### [Task goal]
Begin at the line containing "You are a computer-use" and retype each line through the end of the records exactly. Include nothing else and no pictures.

Collection entries
== Segment start ==

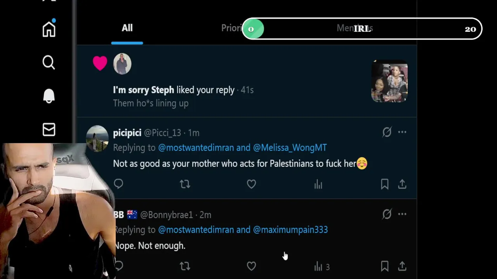The image size is (497, 279).
Task: Open more options on Bonnybrae1's tweet
Action: click(x=402, y=214)
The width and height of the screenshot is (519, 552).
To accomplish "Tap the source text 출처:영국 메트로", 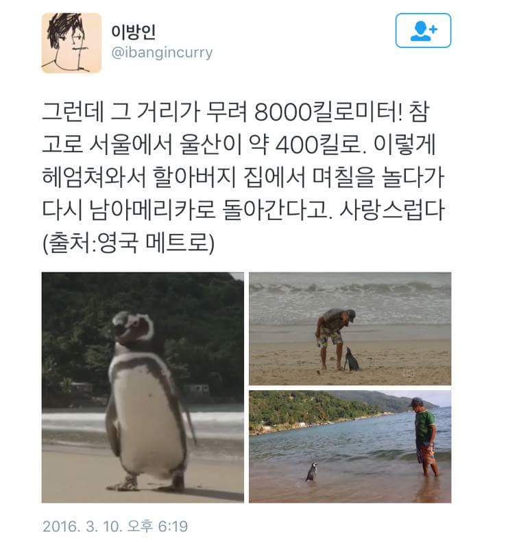I will coord(128,243).
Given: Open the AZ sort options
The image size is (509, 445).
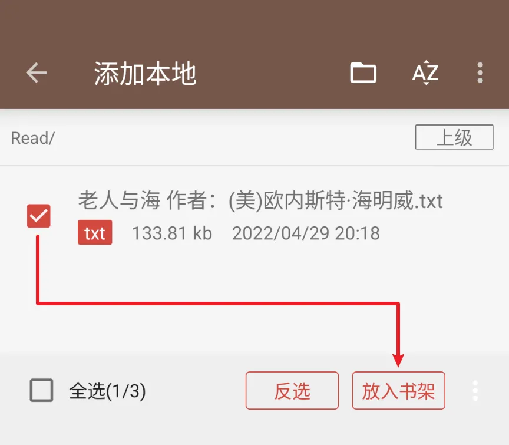Looking at the screenshot, I should pyautogui.click(x=425, y=72).
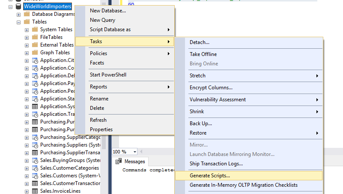Viewport: 343px width, 194px height.
Task: Click the Sales.BuyingGroups temporal table icon
Action: pos(35,160)
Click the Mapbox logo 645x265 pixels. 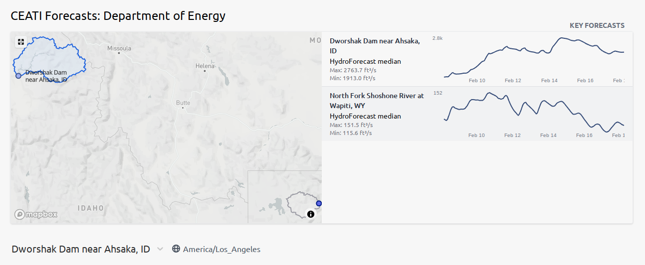[36, 215]
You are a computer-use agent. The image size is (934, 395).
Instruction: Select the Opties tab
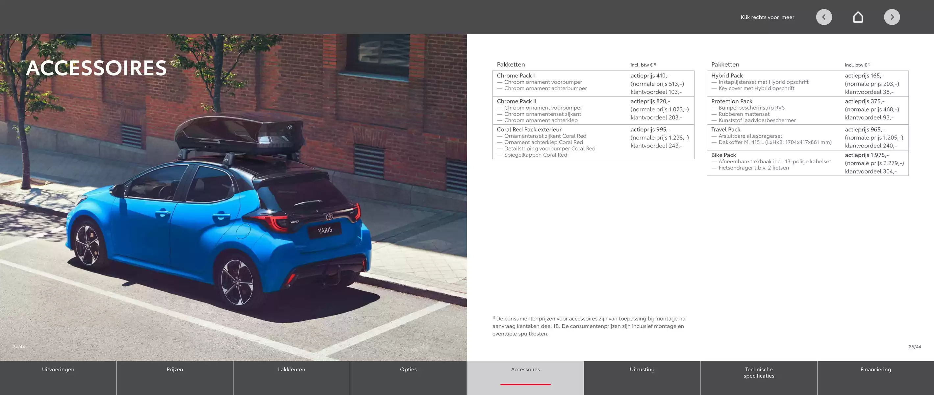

== Segment end ==

### [Written answer]
You are a computer-use agent. The image size is (934, 395).
Instruction: Select the Opties tab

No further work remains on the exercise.